Schneidiger Zweireiher, geputzte Schuhe, zwei Martini Cocktails - ein wahrhaft mitreißender Ausschnitt aus dem Dasein eines Barmannes. Gefühlvoll und lebendig!

Liebe

Die flippigen Namen und die bunten Zutaten in der Karte interessierten ihn nicht. Er wog sie kurz in der Hand, verbannte sie aus seinem Umkreis, zog den Aschenbecher näher. „Noch einen Martini.“

Ein ganz normales Bild für einen Unternehmer in einer Bar kurz nach der „Blauen Stunde“. Sein mittdreißiger Gesicht unternahm jeden Versuch, seine Charakternase unablässig hinter der Olive seines Drinks zu verbergen. „Noch einen Martini, bitte“. Als wollte er partout seinen Blick nicht seinem Spiegelbild aussetzen. Das Bild, das der große glänzende Spiegel hinter der Bar zurückwarf, wurde nur unterbrochen von den schimmernden blankgeputzten Regalen in ihrem reinen Mahagoni und den ohne einen Hauch von Staub liebevoll arrangierten Behältnissen, die für Nasen aller Größen dort standen. Der Tresen hatte nicht mehr Flecken als die rein-weiße Serviette von Havanna-Club unter dem Martini-Glas des Trinkers.

Die Musik untermalte mit dem Song „American Pie“ die Atmosphäre der Bar, wie es unpassender nicht sein konnte. „Das kenne ich, das ist von Madonna,“ denke ich. Mein Lieblingswitz. Nun, er ist nicht besonders gut, aber der Song passt auch nicht besonders gut in eine Bar.

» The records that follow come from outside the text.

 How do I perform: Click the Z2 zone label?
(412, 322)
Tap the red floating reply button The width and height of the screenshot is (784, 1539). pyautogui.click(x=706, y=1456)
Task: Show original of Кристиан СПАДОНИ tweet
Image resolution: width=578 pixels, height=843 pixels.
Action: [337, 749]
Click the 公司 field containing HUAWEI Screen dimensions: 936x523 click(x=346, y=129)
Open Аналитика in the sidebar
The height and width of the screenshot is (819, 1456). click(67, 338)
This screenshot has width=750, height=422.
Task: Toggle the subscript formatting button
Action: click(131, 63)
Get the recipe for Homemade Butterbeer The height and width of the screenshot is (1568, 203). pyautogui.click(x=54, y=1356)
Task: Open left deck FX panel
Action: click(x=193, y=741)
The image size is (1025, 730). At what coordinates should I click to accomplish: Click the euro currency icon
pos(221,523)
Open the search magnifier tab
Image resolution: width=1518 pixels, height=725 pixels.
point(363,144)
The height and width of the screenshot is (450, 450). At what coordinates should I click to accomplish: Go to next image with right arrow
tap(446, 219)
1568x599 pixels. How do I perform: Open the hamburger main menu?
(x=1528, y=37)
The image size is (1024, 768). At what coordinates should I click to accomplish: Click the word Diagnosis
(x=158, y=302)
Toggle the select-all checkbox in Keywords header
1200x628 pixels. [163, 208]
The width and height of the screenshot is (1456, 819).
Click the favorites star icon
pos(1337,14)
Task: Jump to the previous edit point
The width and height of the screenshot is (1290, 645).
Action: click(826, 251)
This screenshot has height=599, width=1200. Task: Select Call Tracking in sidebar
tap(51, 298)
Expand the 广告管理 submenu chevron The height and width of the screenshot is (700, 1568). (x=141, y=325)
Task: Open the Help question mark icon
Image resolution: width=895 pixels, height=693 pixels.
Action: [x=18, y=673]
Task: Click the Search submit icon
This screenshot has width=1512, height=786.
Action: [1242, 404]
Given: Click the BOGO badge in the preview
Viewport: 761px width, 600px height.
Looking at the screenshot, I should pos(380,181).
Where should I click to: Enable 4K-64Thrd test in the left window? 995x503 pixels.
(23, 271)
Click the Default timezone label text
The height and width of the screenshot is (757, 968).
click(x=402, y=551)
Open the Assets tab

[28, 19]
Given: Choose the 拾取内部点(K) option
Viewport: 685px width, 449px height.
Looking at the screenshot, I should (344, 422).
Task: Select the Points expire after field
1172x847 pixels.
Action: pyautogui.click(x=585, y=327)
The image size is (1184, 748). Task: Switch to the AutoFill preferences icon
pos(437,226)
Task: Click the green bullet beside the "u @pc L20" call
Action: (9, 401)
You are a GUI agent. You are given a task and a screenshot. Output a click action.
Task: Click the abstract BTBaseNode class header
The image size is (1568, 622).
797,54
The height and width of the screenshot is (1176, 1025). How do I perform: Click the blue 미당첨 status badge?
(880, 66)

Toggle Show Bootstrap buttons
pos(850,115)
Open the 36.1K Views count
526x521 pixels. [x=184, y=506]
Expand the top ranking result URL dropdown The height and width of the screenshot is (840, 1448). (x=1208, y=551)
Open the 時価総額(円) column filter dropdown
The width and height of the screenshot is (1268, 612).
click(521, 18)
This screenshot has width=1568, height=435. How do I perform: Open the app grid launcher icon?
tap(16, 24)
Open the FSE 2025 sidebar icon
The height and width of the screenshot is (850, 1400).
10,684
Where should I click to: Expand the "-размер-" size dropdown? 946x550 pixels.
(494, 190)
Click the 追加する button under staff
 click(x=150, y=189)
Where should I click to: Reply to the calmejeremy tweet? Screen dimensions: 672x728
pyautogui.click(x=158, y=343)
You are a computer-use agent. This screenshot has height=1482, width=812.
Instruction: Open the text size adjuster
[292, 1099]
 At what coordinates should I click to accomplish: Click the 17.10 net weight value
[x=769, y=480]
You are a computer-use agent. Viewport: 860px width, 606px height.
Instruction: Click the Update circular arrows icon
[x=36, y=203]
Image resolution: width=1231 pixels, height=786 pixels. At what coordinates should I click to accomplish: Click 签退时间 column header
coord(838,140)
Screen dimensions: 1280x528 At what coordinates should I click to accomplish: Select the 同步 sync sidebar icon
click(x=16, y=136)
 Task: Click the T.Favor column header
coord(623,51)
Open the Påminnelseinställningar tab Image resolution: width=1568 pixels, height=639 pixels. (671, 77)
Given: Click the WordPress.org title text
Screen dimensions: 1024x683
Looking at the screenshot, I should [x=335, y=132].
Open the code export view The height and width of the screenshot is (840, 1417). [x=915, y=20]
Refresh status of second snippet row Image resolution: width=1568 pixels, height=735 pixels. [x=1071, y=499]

Eigentlich war er kein Trinker. Er war allerdings auch kein Säufer. Hemingway war ein Säufer. Ein Genießer ist so etwas wie ein Gelegenheits-Trinker. Aber ein echter Trinker – nein. Ein Säufer schluckt, um zu vergessen oder um nicht zu denken oder um nicht vögeln zu müssen oder weil er muss. Ein Genießer trinkt gelegentlich gern eine süffige Kreation. Er weiß genau, dass es ungesund ist. Er fühlt sich dann beschwipst, ein wenig rebellisch, und manche spreizen den Finger ab, wenn sie an ihrem Phantasy VII nippen. Ein Trinker ist die höchste Weihe. Er denkt nicht darüber nach, ob er trinken soll. Er tut es, wenn ihm danach ist. Sein einziges Maß setzt das Gefühl, und harter Alkohol ist das Mindeste, womit er sich beschäftigt. Gefühle sind meist der Grund, warum Trinker trinken. Regelmäßig. Und ein Martini Cocktail ist die höchste Weihe für den Trinker.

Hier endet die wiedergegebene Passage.